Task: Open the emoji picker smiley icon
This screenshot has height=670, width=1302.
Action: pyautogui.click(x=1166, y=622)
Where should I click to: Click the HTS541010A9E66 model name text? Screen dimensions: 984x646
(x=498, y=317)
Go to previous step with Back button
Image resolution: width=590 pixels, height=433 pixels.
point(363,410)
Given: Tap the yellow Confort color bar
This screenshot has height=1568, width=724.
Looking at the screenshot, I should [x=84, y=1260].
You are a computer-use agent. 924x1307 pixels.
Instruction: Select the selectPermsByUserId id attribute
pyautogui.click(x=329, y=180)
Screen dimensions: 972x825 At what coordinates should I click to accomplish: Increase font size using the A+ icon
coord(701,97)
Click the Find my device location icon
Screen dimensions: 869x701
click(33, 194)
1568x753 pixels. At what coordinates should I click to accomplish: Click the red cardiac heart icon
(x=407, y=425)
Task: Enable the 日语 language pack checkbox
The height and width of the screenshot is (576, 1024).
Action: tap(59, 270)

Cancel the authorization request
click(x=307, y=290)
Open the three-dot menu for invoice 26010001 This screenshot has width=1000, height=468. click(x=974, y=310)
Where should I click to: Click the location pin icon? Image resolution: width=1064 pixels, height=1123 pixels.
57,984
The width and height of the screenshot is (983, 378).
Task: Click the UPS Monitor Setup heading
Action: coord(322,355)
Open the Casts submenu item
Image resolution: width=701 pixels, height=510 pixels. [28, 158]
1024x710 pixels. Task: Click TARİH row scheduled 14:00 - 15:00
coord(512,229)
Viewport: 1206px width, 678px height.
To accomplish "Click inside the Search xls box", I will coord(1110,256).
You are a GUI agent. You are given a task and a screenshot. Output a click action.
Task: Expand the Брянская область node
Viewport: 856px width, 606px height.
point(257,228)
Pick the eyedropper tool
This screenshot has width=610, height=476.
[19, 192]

● Exercise prompt
Word for word, retype each record.

● Completed task
Task: Open the emoji picker smiley icon
This screenshot has height=670, width=1302.
Action: pyautogui.click(x=1166, y=622)
Where should I click to: Click the HTS541010A9E66 model name text? Screen dimensions: 984x646
(x=498, y=317)
Go to previous step with Back button
Image resolution: width=590 pixels, height=433 pixels.
point(363,410)
Given: Tap the yellow Confort color bar
This screenshot has height=1568, width=724.
Looking at the screenshot, I should [x=84, y=1260].
You are a computer-use agent. 924x1307 pixels.
Instruction: Select the selectPermsByUserId id attribute
pyautogui.click(x=329, y=180)
Screen dimensions: 972x825 At what coordinates should I click to accomplish: Increase font size using the A+ icon
coord(701,97)
Click the Find my device location icon
Screen dimensions: 869x701
click(33, 194)
1568x753 pixels. At what coordinates should I click to accomplish: Click the red cardiac heart icon
(x=407, y=425)
Task: Enable the 日语 language pack checkbox
The height and width of the screenshot is (576, 1024).
Action: tap(59, 270)

Cancel the authorization request
click(x=307, y=290)
Open the three-dot menu for invoice 26010001 This screenshot has width=1000, height=468. click(x=974, y=310)
Where should I click to: Click the location pin icon? Image resolution: width=1064 pixels, height=1123 pixels.
57,984
The width and height of the screenshot is (983, 378).
Task: Click the UPS Monitor Setup heading
Action: coord(322,355)
Open the Casts submenu item
Image resolution: width=701 pixels, height=510 pixels. [28, 158]
1024x710 pixels. Task: Click TARİH row scheduled 14:00 - 15:00
coord(512,229)
Viewport: 1206px width, 678px height.
To accomplish "Click inside the Search xls box", I will coord(1110,256).
You are a GUI agent. You are given a task and a screenshot. Output a click action.
Task: Expand the Брянская область node
Viewport: 856px width, 606px height.
point(257,228)
Pick the eyedropper tool
This screenshot has width=610, height=476.
[19, 192]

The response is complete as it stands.